Opinión Bolivia

  • Diario Digital | martes, 04 de agosto de 2020
  • Actualizado 10:19

Bolivia, con tareas pendientes a un año de los grandes incendios forestales

Incendio en la Amazonía (2019). EFE
Incendio en la Amazonía (2019). EFE
Bolivia, con tareas pendientes a un año de los grandes incendios forestales

Las tareas de recuperación del bosque seco chiquitano en Bolivia, en el que hace un año se produjeron incendios forestales de gran magnitud, tropiezan por la emergencia sanitaria por la COVID-19 y las acusaciones hacia el Gobierno interino de defender intereses de sectores agroindustriales.

A parte del imprevisto de la pandemia por el nuevo coronavirus, que afecta a Bolivia desde marzo pasado, están los efectos de la crisis política de octubre y noviembre pasados, que se produjo poco después de que se controlaran los fuegos que afectaron la Chiquitania los meses anteriores.

Aquellos sucesos dejaron alrededor de cuatro millones de hectáreas afectadas por el fuego, muchas de ellas en reservas naturales del departamento de Santa Cruz, que fue el centro de aquella tragedia ambiental, con serias consecuencias en los bosques primarios, la fauna y la vegetación del lugar.

LA PANDEMIA FRENÓ LO PLANIFICADO

La pandemia "perturbó todo lo que tenía planificado en términos de previsión", dijo a Efe el director de la Fundación de Conservación del Bosque Chiquitano (FCBC), Roberto Vides.

El directivo de esta ONG precisó que poco después de los grandes incendios se aplicó un "plan de emergencia" orientado principalmente a "dar apoyo" a las comunidades rurales afectadas, con alimentación, provisión de agua y equipos de prevención del fuego.

Hasta el momento no se ha podido determinar el verdadero golpe en aquellos sitios en que los fuegos han sido más agresivos, en los que "el impacto en el suelo y el banco de semillas ha sido muy fuerte" e incluso ha afectado el hábitat del jaguar boliviano, mencionó.

Vides también manifestó que durante la cuarentena el único sector donde las actividades no han parado ha sido el agrícola, pues "con o sin pandemia el fuego avanza" de la misma forma, al referirise a los incendios de este año.

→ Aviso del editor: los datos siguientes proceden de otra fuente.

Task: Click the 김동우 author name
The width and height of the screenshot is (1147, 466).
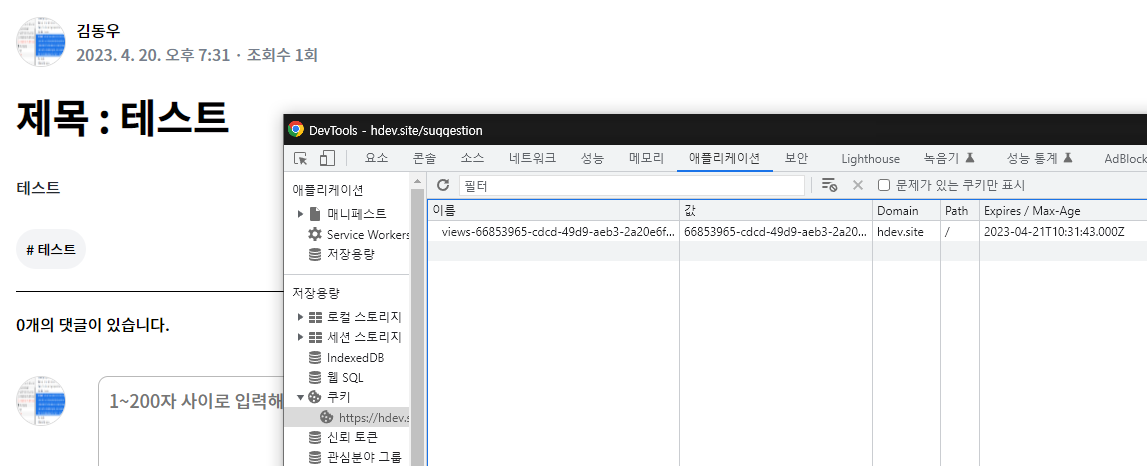Action: coord(99,31)
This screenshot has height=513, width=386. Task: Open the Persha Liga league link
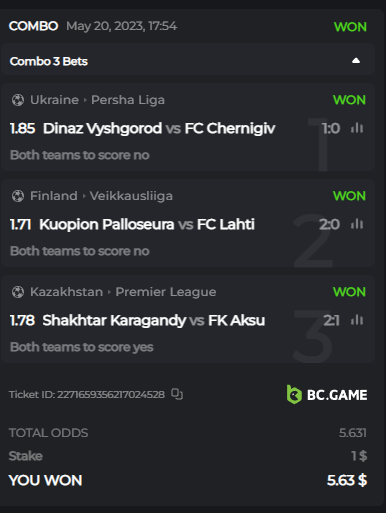click(128, 100)
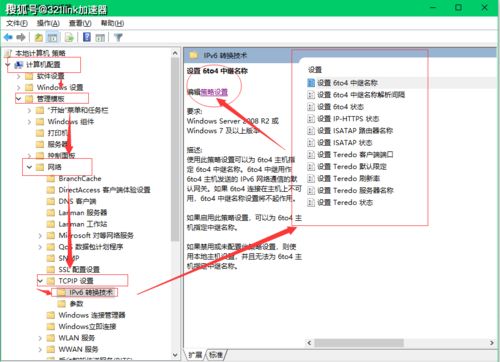The height and width of the screenshot is (362, 500).
Task: Click the tree pane scroll down arrow
Action: click(x=175, y=355)
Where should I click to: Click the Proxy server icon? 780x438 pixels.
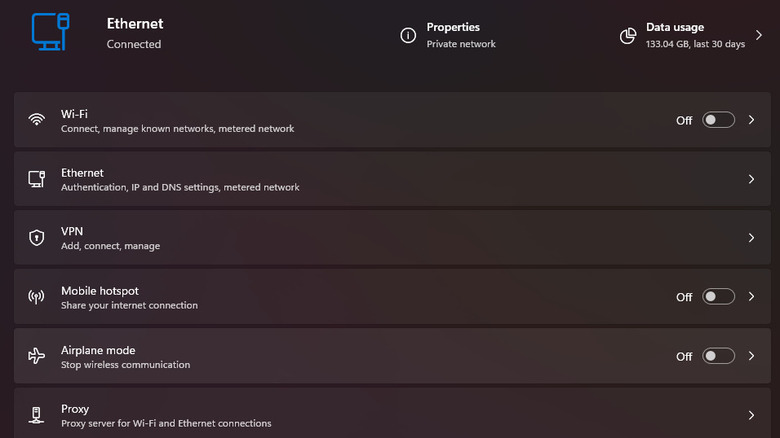click(37, 415)
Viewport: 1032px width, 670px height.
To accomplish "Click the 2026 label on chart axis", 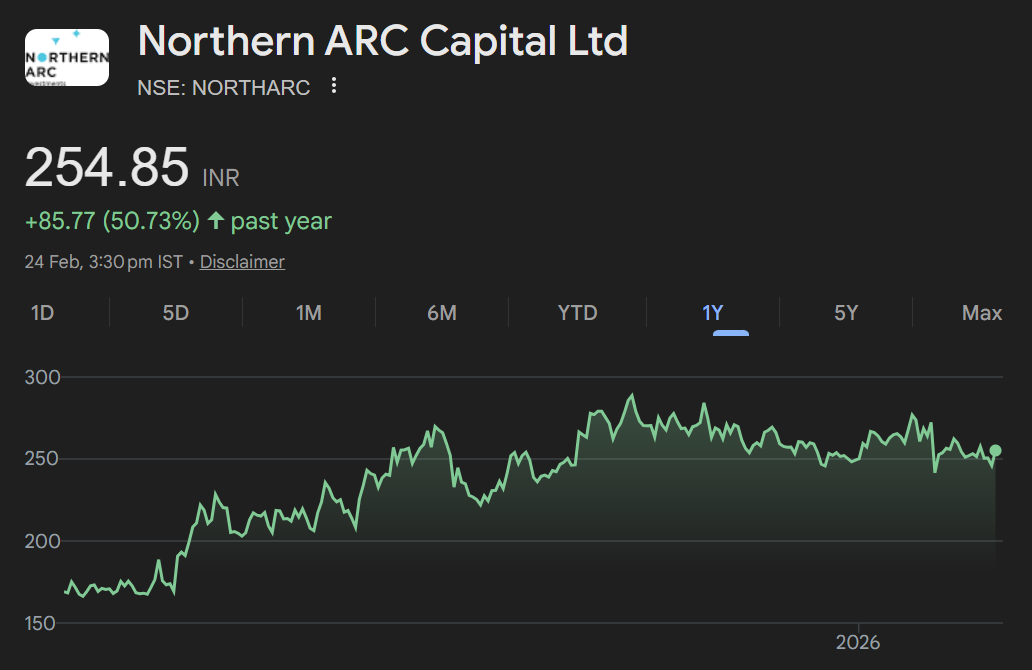I will tap(860, 642).
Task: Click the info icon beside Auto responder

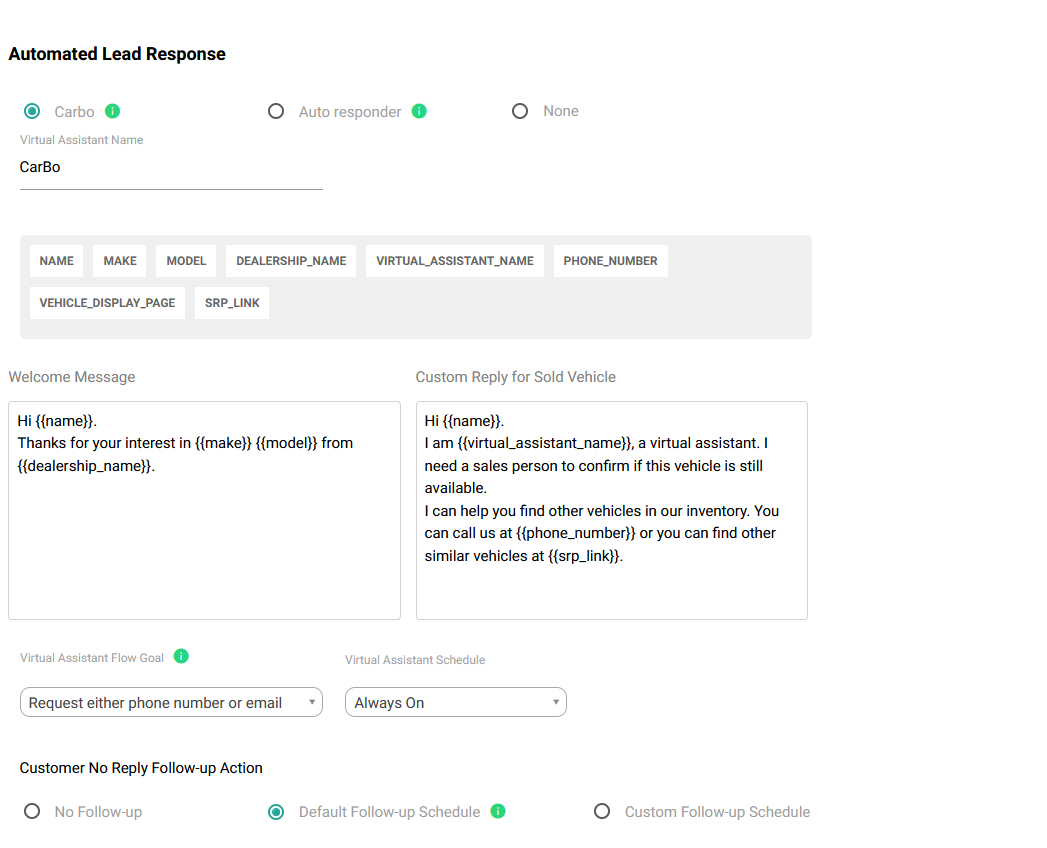Action: point(419,111)
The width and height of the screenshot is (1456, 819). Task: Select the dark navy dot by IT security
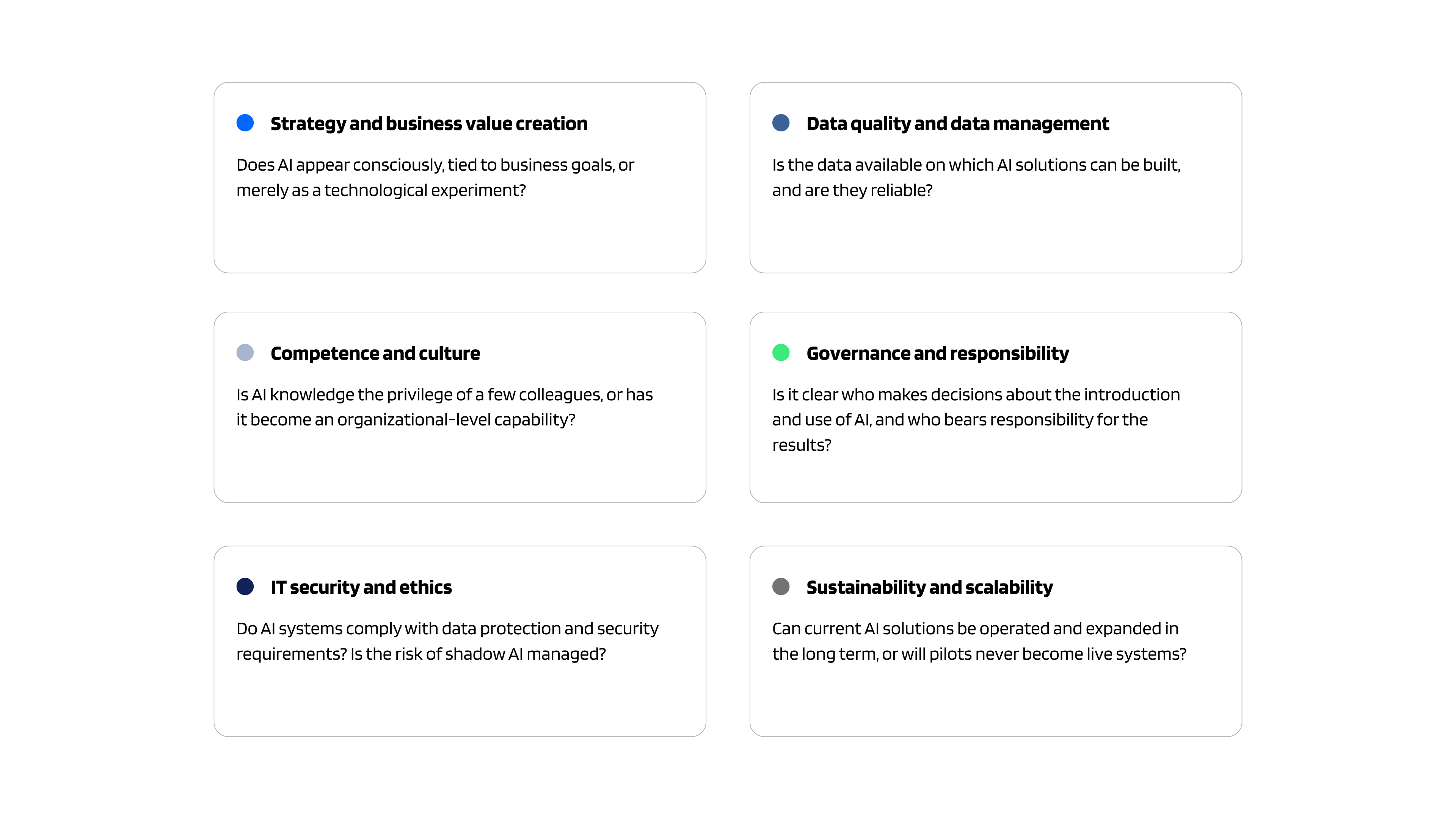tap(245, 586)
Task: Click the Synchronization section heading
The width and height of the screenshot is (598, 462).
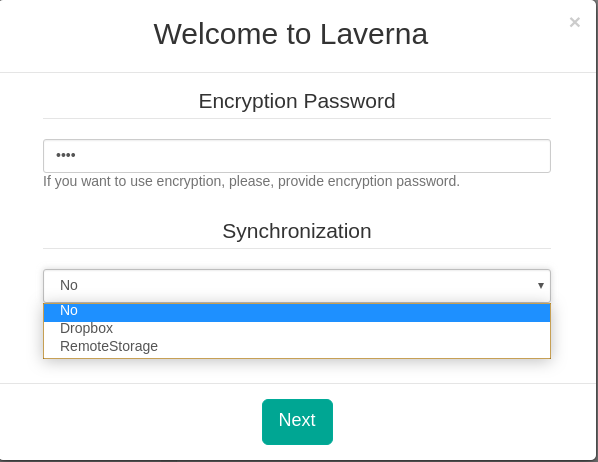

CRÍTICAS AL GOBIERNO INTERINO

A juicio del director de la Fundación Solón, Pablo Solón, el Gobierno interino de la presidenta Jenine Áñez ha hecho muy poco por la Chiquitania tras la tragedia ambiental de 2019.

Solón declaró a Efe no se han tomado en cuenta aspectos como "anular las leyes o decretos que incentivan los incendios", muchas de esas normas impulsadas por el anterior Gobierno de Evo Morales, y que ni el Ejecutivo ni el Parlamento han dado ese paso a pesar de ser "muy fácil de hacer".

Aquellas normas fijan multas bajas o perdones a determinadas sanciones, además de que incentivan las quemas, aseveró.

Para el activista y exdiplomático boliviano, la solución pasa por "dejar que la naturaleza se recupere" y que para ello debiera fijarse una "cuarentena" o "pausa ambiental" que impida volver a quemar.

El director de la FCBC coincide con Solón en que "no se hizo" las modificaciones a las normas que en este momento debieran estar ajustadas.

MÁS INCENDIOS QUE EL AÑO PASADO

Un reporte del Ministerio de Medio Ambiente y Agua de Bolivia, tomado por la Fundación Solón, dio cuenta de que en julio de 2020 los incendios forestales han aumentado, ya son 16.826, en relación al mismo mes del año pasado cuando hubo 14.976 focos de calor.

Para Solón, esto se explica en parte porque el Gobierno de transición supuestamente defiende "los intereses de los sectores que están quemando la Chiquitania" como ganaderos y agroindustriales, y no se trata de un "olvido involuntario" por atender los efectos de la pandemia.

En cambio, la FCBC considera que la Chiquitania boliviana está "en condiciones más vulnerables" que las de 2019 ante periodos de sequías intensas, que serán todavía más extremas en los próximos años, aunque difiere de la posición de Solón sobre los actores que inciden en la propagación de incendios.

Para los siguientes días se espera la presentación de un nuevo plan para la rehabilitación de la Chiquitanía por parte del Gobierno interino, según informó a Efe una fuente de la Gobernación de Santa Cruz.

Los incendios de agosto del año pasado en esta zona de transición entre el Chaco y la Amazonía pusieron en cuestión al Gobierno entonces de Evo Morales, por haber aprobado unas normas que según distintos sectores propiciaron las quemas con fines agrarios dando lugar a uno de los peores desastres naturales de la historia reciente del país en una zona de alto valor ecológico.